▶ _STATED PROBLEM_
Return, word for word, the lines between the line containing "You are a computer-use agent. The" and the line containing "pyautogui.click(x=165, y=240)", inclusive.

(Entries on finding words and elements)
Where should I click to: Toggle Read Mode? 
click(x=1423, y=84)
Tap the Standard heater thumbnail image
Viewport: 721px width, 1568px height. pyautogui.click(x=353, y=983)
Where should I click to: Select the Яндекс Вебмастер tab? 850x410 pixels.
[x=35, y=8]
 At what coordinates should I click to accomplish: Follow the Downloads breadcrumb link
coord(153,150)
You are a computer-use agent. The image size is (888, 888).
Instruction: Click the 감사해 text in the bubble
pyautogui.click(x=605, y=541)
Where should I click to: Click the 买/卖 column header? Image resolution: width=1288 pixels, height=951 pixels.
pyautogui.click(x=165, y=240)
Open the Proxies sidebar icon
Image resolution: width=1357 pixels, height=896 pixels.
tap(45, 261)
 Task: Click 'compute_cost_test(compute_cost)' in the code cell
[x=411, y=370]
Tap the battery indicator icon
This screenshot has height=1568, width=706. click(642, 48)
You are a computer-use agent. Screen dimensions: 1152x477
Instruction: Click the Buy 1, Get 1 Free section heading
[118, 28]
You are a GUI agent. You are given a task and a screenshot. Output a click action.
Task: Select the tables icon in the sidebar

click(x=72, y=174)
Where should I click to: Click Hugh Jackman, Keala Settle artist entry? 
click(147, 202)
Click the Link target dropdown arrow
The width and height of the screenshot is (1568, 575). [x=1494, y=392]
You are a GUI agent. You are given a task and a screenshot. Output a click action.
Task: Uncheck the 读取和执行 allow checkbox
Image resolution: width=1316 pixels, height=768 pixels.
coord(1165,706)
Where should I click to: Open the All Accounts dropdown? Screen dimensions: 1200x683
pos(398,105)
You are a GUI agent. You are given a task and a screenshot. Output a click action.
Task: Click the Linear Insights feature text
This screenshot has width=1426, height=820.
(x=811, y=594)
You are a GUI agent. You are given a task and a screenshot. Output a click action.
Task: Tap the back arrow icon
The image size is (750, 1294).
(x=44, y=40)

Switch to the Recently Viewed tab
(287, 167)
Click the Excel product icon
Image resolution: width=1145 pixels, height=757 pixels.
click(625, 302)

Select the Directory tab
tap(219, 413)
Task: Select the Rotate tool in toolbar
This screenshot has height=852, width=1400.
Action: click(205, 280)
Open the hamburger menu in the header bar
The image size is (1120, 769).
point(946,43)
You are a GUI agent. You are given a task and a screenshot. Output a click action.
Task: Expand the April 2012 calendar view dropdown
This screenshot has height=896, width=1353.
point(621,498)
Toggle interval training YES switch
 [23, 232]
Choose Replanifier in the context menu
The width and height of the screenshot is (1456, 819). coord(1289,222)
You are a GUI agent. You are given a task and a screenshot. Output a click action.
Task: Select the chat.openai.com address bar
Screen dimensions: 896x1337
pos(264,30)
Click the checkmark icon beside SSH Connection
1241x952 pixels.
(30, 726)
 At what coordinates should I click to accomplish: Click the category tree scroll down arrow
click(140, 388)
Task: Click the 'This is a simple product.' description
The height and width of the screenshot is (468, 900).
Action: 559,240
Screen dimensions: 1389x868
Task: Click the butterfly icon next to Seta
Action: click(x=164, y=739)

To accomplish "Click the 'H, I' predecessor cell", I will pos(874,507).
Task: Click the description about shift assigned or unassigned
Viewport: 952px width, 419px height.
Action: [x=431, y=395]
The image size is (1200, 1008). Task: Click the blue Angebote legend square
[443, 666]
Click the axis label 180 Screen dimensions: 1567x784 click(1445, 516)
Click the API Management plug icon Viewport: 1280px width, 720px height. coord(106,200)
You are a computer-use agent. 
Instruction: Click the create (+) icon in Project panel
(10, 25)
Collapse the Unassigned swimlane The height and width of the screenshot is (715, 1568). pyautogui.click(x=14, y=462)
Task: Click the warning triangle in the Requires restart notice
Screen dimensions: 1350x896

▶ _OUTPUT_
You are a computer-use agent. The image size is (888, 888).
Instruction: Click the 감사해 text in the bubble
pyautogui.click(x=605, y=541)
Where should I click to: Click the 买/卖 column header? Image resolution: width=1288 pixels, height=951 pixels.
pyautogui.click(x=165, y=240)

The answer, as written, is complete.